18 Jun

Think first, Tweet later: particularly if you have a comms dept

Sorry to jump on quite an obvious bandwagon (ignore my previous post about ‘jumping on bandwagons’), but I saw something, yesterday, that infuriated me: the whole saga of Delta Airlines tweeting a picture of a giraffe as representative of Ghana.

If you’re not sure what I’m talking about, you can read the full story here, but – in summary – Delta Airlines tweeted this picture, below, after USA beat Ghana in a World Cup football match:

delta-tweet-story-top

Why am I ‘infuriated’? Because the whole situation was unnecessary, completely avoidable, and – with the resources available to the company – unforgivable. In fact, I genuinely don’t understand how it happened.

Delta Airlines are a massive, multi-billion dollar, national company, with flights covering six continents – do they not have a comms department? Do they not have a social media team, with a highly paid manager at the helm? Maybe they just passed responsibility for that tweet to a 15 year old intern?

Obviously, Statue of Liberty = USA, but did none of the staff in the social media/comms department do even 30 seconds research to see if Ghana has giraffes? How much effort would it have taken to Google ‘giraffes in Ghana’?
Better still, why not just Google ‘landmarks in Ghana’ and find one to put alongside the Statue of Liberty? Or, if that doesn’t quite work, the Ghanaian football team are known as the ‘Black Stars’ – why not show an image of USA’s ‘stars and stripes’, opposite a black star?

To my mind, Delta Airlines deserve all the stick they are getting for this tweet, even the general shouts of ‘racist’. I’m not saying that Delta are racist – I think that’s a bit OTT – but their sheer laziness has left them open to that accusation.
It would’ve taken five minutes of research to get things right, but the thinking seems to have been: ‘let’s get this tweet out, quick…. Statue of Liberty for the U.S…. Ghana….um, they’re African…. I think most of Africa is the same in terms of animals….let’s just show a giraffe for Ghana.’

I’d expect this kind of stuff from a small digital agency, operating from someone’s bedroom, with three staff, not a huge, national airline.

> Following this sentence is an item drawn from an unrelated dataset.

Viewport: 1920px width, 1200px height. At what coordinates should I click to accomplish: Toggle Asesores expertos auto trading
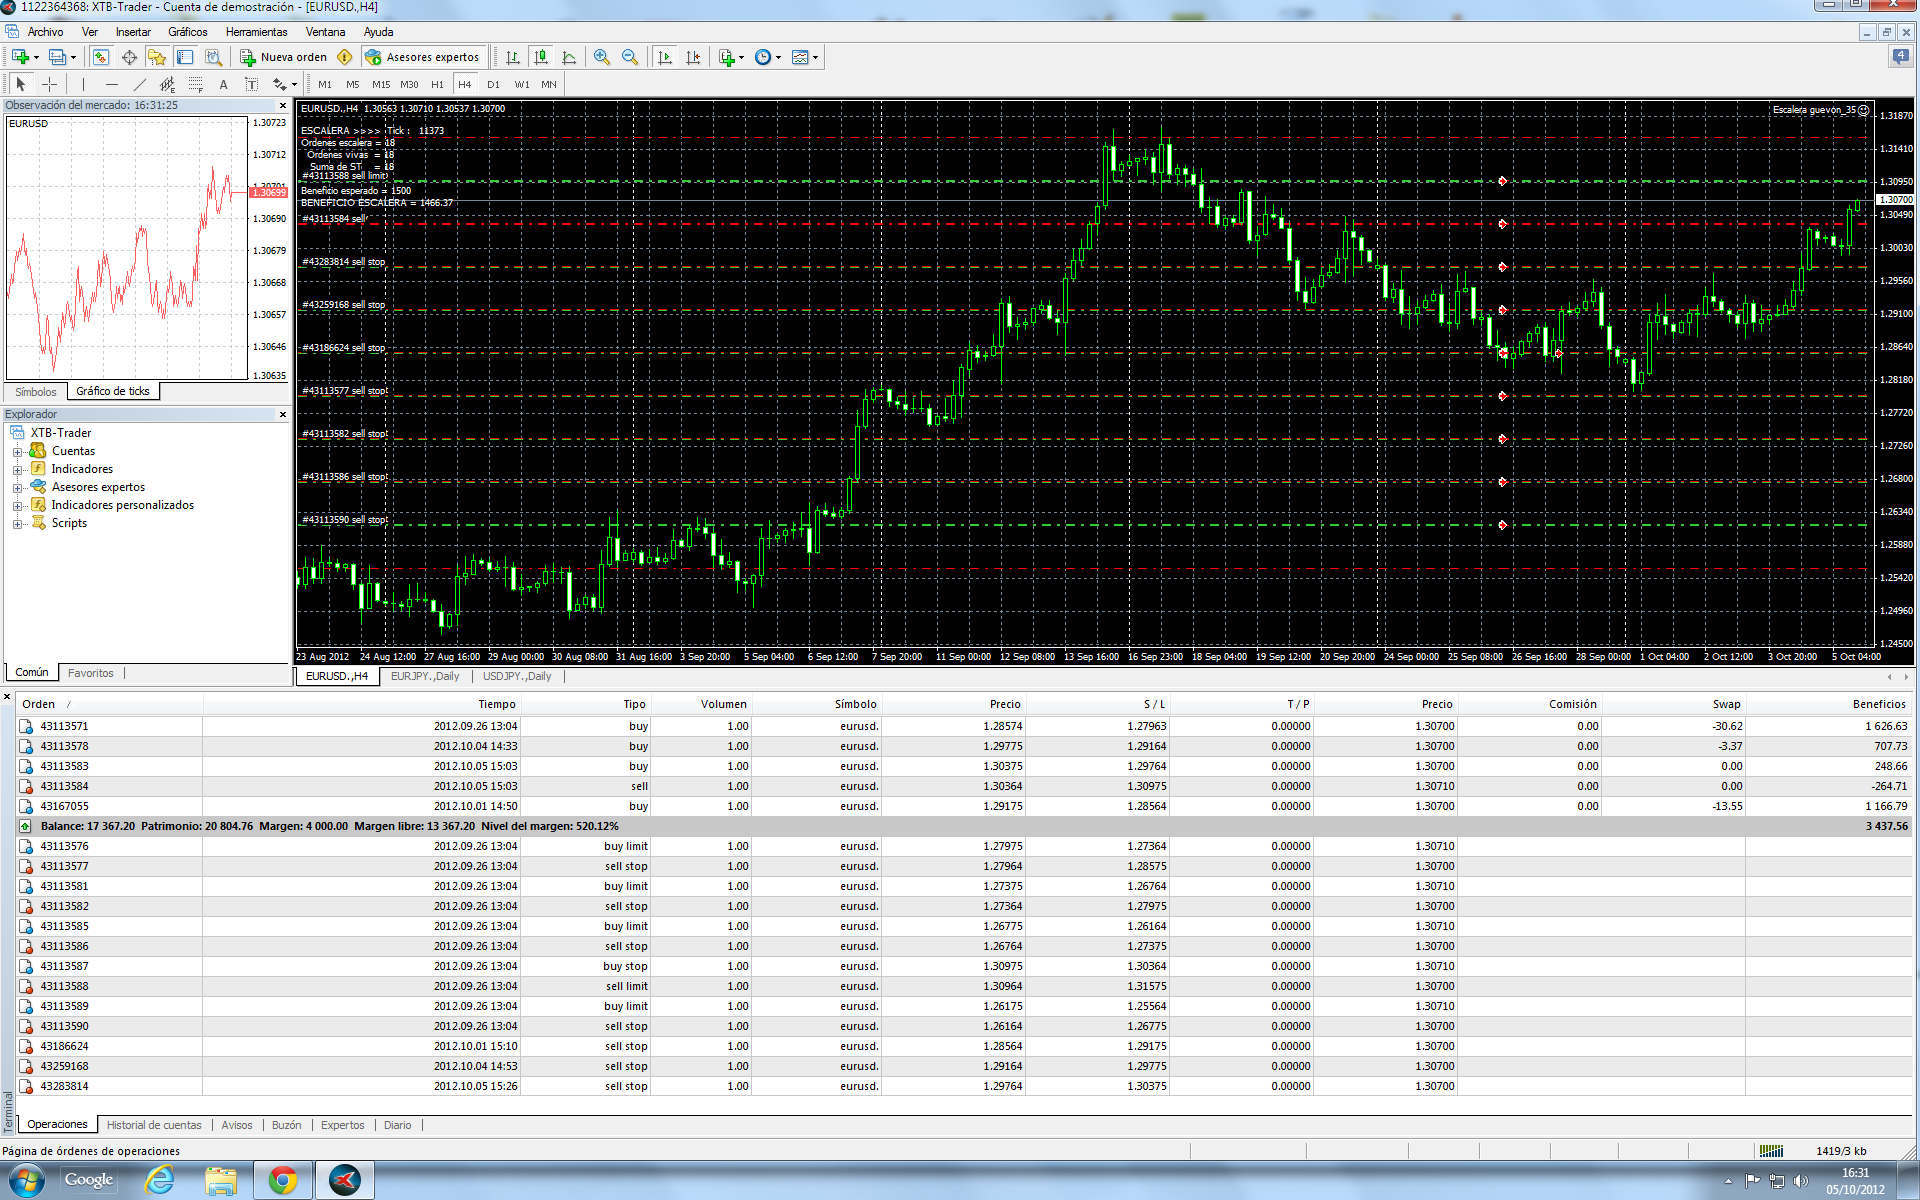pos(423,57)
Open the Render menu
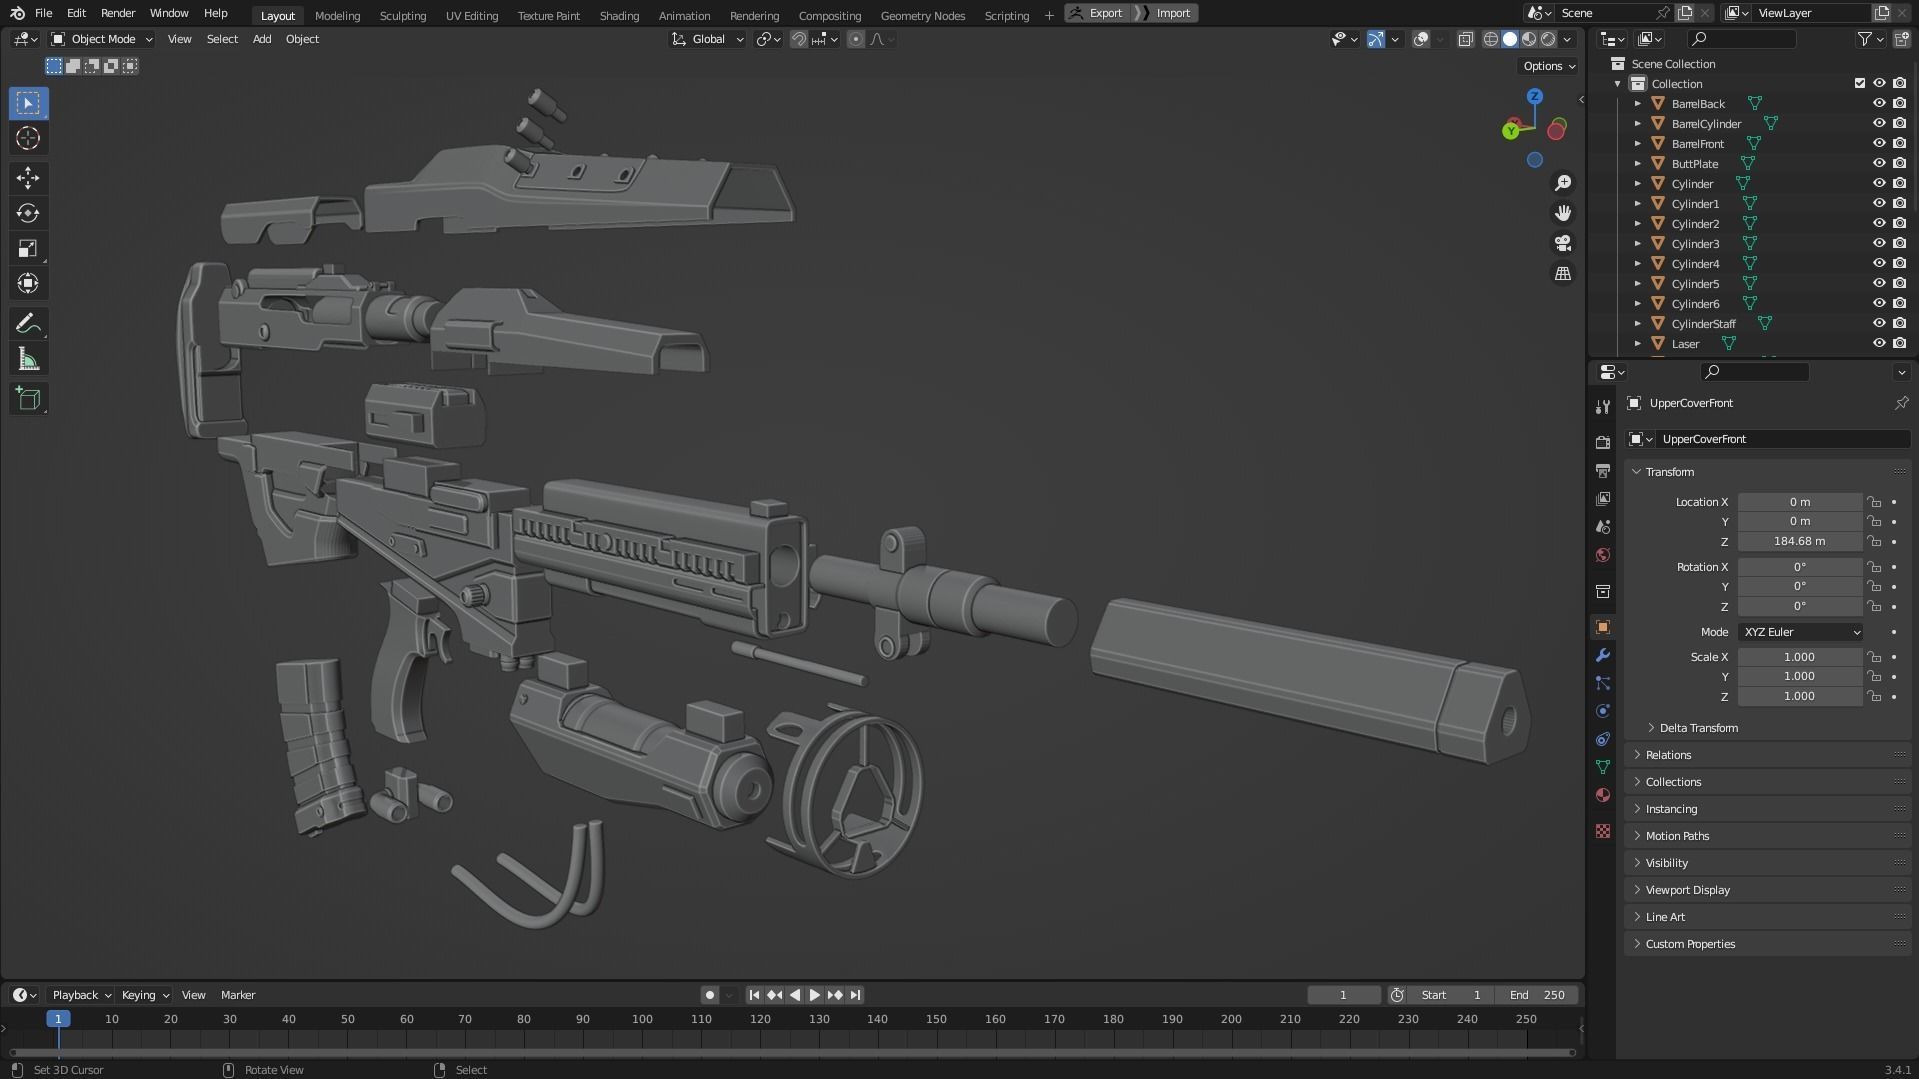Viewport: 1919px width, 1079px height. click(x=118, y=13)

I think the reason I’m infuriated is because, if I did the same thing – just little old me – I’d expect to lose followers and, potentially, clients through my laziness and ignorance.
Luckily for Delta Airlines, they have millions of customers and provide a necessary service, so – in time – people will forget about this episode.
Maybe they’ll just do a little bit of research before punting stuff out there, online, in future.